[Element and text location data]
-- START --

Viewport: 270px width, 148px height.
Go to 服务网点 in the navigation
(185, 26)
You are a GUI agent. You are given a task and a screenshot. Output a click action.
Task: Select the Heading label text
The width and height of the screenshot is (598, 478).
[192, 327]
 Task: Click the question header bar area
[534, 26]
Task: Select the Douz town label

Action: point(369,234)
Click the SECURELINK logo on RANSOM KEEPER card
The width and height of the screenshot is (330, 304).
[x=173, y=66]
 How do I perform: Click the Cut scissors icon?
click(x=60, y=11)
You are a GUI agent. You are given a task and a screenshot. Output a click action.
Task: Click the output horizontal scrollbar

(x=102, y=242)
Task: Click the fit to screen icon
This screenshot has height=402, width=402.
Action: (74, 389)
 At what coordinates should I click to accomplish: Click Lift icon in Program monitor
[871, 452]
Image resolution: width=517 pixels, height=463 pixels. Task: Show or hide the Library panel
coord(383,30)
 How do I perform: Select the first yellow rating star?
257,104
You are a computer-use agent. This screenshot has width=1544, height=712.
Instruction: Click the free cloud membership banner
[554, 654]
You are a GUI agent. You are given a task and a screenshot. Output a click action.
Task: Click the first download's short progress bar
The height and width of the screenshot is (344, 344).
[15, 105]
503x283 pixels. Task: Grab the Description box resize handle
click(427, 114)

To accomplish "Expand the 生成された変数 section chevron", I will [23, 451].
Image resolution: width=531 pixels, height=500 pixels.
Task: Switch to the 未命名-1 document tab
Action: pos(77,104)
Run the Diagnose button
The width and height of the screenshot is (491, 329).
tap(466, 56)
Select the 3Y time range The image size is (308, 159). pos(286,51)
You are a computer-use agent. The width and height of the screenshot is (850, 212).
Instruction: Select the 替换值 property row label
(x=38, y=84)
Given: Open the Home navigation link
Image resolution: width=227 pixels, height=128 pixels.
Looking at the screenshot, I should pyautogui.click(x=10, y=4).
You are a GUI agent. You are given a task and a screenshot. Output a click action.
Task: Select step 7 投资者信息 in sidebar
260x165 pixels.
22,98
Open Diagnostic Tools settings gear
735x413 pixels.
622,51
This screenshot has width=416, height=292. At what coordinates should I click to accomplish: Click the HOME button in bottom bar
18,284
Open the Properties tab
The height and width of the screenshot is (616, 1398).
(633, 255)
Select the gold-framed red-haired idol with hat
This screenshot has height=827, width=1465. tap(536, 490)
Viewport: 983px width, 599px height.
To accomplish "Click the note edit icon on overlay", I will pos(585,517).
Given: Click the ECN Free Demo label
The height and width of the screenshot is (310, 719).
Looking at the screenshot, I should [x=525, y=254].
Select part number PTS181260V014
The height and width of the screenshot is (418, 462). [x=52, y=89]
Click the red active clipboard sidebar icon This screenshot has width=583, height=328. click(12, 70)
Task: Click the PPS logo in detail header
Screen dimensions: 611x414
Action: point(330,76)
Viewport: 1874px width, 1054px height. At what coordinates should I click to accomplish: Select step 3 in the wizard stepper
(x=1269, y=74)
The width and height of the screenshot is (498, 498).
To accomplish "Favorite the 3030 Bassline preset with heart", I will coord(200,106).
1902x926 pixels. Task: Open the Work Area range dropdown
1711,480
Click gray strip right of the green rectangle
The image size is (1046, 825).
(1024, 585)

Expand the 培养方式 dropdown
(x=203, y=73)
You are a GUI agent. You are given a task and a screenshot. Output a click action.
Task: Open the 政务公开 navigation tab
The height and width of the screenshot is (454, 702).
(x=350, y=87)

-- END --

Reproduce the stretch of lines from the one containing "Expand the 培养方式 dropdown" through the end of the lines, substituting "tap action" for "click action" and leaving everything else as it stands.

Expand the 培养方式 dropdown
(x=203, y=73)
You are a GUI agent. You are given a task and a screenshot. Output a tap action.
Task: Open the 政务公开 navigation tab
The height and width of the screenshot is (454, 702).
(x=350, y=87)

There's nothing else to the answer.